• **Goal of the exercise**: Every line containing the string "Collapse" is to be copied from the records.

[Entries taken from a collection]
--------------------------------------------------
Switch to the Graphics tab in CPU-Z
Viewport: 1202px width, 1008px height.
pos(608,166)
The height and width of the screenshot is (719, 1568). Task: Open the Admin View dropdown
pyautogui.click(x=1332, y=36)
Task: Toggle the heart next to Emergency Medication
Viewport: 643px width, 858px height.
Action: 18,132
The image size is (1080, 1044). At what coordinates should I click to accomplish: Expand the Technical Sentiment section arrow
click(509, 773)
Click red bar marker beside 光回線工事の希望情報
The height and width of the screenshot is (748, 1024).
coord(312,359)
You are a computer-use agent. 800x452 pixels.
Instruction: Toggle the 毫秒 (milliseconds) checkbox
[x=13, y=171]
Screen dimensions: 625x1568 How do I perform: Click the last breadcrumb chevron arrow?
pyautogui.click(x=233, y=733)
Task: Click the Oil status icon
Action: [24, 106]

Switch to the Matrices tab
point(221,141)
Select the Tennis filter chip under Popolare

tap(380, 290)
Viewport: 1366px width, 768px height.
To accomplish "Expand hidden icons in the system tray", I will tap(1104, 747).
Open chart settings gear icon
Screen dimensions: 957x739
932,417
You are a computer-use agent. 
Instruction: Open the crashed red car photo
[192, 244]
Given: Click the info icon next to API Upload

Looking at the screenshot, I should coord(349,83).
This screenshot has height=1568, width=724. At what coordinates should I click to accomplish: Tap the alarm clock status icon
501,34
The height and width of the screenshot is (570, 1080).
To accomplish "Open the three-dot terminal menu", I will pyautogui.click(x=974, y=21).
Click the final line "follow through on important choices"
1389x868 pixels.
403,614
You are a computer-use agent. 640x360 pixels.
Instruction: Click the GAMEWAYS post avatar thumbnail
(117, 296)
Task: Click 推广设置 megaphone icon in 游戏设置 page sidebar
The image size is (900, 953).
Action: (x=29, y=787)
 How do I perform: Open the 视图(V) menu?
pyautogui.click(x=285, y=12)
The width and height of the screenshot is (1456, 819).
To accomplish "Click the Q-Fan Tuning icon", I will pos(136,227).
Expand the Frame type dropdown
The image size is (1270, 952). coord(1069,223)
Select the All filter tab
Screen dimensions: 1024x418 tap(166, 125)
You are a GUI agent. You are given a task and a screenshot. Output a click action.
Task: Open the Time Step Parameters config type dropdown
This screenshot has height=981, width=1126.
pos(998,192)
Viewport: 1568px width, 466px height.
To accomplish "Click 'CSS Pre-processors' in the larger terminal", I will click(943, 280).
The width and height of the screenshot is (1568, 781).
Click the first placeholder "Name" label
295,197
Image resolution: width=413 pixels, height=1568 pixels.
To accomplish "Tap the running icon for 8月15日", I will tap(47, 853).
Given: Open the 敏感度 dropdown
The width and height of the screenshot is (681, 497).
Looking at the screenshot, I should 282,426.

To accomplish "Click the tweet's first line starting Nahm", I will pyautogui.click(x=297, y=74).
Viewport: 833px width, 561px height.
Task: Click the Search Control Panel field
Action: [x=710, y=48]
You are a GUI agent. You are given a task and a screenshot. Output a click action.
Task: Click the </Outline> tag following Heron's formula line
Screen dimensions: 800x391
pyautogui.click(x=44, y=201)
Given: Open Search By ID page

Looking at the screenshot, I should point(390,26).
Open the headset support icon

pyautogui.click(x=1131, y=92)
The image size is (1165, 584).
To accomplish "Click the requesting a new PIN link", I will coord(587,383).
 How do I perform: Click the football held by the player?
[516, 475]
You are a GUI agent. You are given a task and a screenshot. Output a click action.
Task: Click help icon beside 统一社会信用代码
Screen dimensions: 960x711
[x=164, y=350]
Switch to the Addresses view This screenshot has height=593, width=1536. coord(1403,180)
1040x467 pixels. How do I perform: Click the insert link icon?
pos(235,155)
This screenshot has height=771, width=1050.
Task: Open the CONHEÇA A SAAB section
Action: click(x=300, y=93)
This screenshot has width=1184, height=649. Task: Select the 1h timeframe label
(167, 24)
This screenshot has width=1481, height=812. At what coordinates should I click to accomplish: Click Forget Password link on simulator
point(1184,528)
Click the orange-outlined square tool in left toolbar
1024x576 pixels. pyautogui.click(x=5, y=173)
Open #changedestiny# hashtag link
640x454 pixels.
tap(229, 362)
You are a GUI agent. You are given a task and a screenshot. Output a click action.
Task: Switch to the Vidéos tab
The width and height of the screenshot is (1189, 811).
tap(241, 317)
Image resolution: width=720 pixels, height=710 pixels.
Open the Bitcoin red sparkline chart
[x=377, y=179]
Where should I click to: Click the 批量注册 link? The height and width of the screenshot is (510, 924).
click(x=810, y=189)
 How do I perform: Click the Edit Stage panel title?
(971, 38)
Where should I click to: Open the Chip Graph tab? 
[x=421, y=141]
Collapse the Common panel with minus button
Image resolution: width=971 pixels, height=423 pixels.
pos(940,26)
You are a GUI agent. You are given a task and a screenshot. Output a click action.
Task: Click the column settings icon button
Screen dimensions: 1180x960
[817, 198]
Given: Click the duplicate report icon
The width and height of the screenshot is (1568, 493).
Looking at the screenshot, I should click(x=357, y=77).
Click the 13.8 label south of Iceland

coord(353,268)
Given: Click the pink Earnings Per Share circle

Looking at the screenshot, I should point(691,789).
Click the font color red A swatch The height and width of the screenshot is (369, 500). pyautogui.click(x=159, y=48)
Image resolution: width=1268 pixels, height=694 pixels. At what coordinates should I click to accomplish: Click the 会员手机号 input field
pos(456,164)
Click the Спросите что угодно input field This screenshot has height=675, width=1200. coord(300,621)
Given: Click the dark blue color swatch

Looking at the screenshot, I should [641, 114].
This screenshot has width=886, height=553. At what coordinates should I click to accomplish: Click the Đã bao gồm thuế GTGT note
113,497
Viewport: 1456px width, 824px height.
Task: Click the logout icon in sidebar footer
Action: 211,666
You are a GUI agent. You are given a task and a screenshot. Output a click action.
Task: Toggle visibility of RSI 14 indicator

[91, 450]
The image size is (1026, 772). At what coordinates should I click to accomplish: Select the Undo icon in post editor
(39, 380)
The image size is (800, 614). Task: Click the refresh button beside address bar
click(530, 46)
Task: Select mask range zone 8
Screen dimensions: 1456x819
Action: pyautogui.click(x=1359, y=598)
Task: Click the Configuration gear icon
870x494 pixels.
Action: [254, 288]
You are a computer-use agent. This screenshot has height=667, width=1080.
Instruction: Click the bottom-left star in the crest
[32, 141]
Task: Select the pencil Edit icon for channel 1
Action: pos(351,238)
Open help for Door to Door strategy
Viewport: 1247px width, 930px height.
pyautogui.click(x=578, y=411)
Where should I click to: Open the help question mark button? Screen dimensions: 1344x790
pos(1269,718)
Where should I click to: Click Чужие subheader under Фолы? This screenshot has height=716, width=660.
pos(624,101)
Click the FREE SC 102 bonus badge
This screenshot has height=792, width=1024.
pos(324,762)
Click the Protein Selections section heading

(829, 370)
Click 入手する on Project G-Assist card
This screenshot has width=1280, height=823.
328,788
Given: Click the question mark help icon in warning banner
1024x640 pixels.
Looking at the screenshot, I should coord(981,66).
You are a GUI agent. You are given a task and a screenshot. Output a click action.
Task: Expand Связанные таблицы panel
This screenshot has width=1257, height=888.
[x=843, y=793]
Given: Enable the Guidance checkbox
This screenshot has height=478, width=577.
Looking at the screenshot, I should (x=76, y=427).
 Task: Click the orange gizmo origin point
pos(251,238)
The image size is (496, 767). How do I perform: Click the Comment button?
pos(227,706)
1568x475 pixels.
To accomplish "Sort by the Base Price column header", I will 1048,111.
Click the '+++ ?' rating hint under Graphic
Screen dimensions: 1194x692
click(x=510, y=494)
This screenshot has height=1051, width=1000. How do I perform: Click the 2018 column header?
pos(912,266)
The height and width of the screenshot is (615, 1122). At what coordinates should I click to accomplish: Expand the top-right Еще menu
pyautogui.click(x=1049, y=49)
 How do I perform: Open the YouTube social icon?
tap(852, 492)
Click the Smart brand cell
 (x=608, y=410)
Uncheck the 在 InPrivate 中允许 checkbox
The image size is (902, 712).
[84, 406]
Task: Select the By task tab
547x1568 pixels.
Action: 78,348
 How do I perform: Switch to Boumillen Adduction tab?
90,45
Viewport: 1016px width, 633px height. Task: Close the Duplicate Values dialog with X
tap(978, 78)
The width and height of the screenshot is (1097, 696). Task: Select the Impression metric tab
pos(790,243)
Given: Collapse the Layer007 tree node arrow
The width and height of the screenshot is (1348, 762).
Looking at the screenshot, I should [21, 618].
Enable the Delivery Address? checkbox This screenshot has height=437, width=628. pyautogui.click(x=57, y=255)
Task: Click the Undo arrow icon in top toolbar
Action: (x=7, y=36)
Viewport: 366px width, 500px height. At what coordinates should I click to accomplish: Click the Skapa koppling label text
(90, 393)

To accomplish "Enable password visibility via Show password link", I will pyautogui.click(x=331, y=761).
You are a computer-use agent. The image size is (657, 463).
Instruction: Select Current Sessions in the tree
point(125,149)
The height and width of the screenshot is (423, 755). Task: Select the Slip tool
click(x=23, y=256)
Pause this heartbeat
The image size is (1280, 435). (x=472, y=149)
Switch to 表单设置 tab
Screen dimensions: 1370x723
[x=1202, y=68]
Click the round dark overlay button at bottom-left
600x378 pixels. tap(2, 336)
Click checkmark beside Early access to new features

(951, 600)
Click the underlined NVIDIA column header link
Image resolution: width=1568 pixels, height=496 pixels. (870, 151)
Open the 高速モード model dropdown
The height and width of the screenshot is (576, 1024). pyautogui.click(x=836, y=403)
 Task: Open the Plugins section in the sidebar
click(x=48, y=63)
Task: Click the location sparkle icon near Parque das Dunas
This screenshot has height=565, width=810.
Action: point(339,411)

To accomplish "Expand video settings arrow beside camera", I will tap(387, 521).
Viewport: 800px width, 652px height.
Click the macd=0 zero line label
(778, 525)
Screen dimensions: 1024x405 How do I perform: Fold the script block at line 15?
--------------------------------------------------
• **Solution to the problem**:
Collapse the Common panel with minus button
Given: Collapse the Layer007 tree node arrow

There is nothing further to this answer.